> [Stated goal]: Please extract the lines of the listing below, starting at the line containing "The width and height of the screenshot is (1027, 642)." and ending at the line containing "The width and height of the screenshot is (850, 526).", and repeat them exactly.

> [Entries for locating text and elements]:
■ ■ ■ ■
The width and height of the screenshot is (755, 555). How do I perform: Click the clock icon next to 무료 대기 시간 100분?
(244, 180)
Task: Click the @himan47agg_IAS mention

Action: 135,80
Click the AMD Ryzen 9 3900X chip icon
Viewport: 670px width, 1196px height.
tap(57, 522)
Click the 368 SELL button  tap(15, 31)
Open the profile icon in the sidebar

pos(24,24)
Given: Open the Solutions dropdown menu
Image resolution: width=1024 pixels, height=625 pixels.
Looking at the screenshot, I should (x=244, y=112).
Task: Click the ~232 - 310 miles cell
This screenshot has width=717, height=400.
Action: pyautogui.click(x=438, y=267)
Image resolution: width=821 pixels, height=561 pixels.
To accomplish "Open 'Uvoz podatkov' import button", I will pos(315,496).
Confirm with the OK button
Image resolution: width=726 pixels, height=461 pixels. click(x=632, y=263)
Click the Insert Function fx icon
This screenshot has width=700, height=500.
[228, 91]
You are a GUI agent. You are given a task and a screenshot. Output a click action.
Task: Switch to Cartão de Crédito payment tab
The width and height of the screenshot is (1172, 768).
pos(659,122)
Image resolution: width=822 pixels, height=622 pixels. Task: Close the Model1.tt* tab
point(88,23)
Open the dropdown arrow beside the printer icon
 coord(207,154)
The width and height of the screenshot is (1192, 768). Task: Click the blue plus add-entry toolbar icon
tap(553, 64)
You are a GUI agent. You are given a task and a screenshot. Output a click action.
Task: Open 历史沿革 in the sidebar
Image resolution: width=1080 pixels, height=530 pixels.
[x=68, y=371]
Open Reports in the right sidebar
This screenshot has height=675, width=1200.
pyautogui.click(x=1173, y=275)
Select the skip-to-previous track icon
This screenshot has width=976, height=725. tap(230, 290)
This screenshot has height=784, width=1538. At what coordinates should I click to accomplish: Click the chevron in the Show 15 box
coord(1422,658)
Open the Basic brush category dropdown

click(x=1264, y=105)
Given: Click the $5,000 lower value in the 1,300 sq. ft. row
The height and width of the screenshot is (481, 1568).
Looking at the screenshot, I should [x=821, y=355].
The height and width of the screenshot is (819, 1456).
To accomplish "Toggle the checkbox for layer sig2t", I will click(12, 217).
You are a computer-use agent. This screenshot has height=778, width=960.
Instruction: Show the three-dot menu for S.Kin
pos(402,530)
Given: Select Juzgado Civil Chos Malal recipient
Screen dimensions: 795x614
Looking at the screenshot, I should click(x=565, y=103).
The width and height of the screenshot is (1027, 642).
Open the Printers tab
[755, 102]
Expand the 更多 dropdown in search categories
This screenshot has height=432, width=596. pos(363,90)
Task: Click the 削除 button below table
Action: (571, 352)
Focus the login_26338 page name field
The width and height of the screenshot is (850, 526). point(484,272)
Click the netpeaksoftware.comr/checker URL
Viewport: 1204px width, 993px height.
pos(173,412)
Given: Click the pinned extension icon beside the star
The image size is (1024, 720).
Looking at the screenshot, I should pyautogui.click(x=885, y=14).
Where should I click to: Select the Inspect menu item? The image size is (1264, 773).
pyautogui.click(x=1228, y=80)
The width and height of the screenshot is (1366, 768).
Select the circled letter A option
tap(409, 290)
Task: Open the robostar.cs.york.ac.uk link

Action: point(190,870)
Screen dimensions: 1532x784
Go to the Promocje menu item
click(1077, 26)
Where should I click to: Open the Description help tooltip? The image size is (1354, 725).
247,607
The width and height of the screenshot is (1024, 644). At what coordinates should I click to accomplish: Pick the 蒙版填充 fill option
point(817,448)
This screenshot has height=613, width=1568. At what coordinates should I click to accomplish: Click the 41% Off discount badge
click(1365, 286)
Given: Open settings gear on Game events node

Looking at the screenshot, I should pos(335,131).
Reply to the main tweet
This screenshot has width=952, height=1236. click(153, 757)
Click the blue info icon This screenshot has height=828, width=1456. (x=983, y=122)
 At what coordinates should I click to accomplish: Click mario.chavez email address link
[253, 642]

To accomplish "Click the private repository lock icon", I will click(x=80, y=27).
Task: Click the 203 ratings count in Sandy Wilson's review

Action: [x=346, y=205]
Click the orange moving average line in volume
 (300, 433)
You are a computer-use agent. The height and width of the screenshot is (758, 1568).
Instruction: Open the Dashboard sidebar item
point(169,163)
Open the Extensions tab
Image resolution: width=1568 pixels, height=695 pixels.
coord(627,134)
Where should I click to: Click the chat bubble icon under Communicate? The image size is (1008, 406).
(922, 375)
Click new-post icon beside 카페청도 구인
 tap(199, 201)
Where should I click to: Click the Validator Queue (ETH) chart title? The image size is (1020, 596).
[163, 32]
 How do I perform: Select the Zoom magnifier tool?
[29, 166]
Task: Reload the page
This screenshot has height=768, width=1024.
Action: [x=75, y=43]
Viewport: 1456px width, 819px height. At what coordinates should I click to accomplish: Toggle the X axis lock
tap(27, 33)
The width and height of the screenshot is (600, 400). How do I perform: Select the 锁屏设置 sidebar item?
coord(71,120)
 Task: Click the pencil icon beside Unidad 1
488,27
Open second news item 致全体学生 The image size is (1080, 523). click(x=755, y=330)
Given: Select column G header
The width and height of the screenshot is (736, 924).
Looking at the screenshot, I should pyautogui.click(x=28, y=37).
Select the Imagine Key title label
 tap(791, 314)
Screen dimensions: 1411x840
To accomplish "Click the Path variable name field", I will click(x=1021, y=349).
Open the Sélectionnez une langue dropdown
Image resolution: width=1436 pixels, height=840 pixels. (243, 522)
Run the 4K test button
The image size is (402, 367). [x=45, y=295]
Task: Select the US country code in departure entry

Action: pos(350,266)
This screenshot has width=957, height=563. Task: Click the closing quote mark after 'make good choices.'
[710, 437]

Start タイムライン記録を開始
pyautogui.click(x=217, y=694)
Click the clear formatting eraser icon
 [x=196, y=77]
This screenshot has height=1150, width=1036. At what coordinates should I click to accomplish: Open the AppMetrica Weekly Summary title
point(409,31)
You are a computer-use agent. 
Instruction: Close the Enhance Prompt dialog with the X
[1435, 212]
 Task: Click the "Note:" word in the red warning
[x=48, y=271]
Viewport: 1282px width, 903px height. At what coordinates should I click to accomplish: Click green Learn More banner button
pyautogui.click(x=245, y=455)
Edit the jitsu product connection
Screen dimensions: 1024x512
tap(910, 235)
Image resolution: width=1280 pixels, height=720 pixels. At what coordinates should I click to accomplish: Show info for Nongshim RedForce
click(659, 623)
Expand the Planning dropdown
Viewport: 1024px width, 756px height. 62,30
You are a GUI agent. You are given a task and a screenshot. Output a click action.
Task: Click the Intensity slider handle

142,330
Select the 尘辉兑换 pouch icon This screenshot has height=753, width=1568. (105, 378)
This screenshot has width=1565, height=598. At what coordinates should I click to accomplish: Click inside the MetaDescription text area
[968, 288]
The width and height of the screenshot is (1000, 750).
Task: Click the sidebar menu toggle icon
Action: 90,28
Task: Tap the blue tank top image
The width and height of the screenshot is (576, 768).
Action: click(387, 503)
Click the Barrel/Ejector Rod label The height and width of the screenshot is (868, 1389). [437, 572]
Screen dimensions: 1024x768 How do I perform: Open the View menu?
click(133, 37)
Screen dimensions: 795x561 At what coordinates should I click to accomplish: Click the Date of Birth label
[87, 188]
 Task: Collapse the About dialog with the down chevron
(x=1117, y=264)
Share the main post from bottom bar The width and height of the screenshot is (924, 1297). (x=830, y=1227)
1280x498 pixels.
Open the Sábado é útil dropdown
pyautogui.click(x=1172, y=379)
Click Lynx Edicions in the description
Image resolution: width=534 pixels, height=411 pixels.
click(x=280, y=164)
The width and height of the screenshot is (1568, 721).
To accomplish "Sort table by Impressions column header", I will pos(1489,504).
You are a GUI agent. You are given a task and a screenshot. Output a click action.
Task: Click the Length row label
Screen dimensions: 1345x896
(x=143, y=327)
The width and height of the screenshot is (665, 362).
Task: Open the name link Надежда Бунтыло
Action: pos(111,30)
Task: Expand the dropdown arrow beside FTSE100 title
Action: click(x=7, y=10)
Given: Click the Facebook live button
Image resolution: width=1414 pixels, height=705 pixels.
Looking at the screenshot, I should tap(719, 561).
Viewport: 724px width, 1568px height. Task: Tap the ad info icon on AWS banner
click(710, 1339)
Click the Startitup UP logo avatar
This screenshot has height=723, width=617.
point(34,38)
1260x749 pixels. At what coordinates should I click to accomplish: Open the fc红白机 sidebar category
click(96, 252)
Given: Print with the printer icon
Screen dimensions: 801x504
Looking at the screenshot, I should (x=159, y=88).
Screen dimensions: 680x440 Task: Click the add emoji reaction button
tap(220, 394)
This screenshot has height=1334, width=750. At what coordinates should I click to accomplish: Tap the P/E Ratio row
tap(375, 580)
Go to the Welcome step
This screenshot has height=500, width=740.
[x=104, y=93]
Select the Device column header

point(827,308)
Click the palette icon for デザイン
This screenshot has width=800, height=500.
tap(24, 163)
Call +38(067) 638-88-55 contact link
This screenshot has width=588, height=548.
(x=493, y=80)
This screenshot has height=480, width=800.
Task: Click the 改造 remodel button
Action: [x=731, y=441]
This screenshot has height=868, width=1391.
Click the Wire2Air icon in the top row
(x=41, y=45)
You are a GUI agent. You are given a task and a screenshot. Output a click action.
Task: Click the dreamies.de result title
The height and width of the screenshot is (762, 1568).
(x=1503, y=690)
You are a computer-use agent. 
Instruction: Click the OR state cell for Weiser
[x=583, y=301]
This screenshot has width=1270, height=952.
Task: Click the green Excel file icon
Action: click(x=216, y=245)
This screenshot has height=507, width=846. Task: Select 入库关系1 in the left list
■ ■ ■ ■
> [The output]:
The width and height of the screenshot is (1027, 642).
Open the Printers tab
[755, 102]
Expand the 更多 dropdown in search categories
This screenshot has height=432, width=596. pos(363,90)
Task: Click the 削除 button below table
Action: (571, 352)
Focus the login_26338 page name field
The width and height of the screenshot is (850, 526). point(484,272)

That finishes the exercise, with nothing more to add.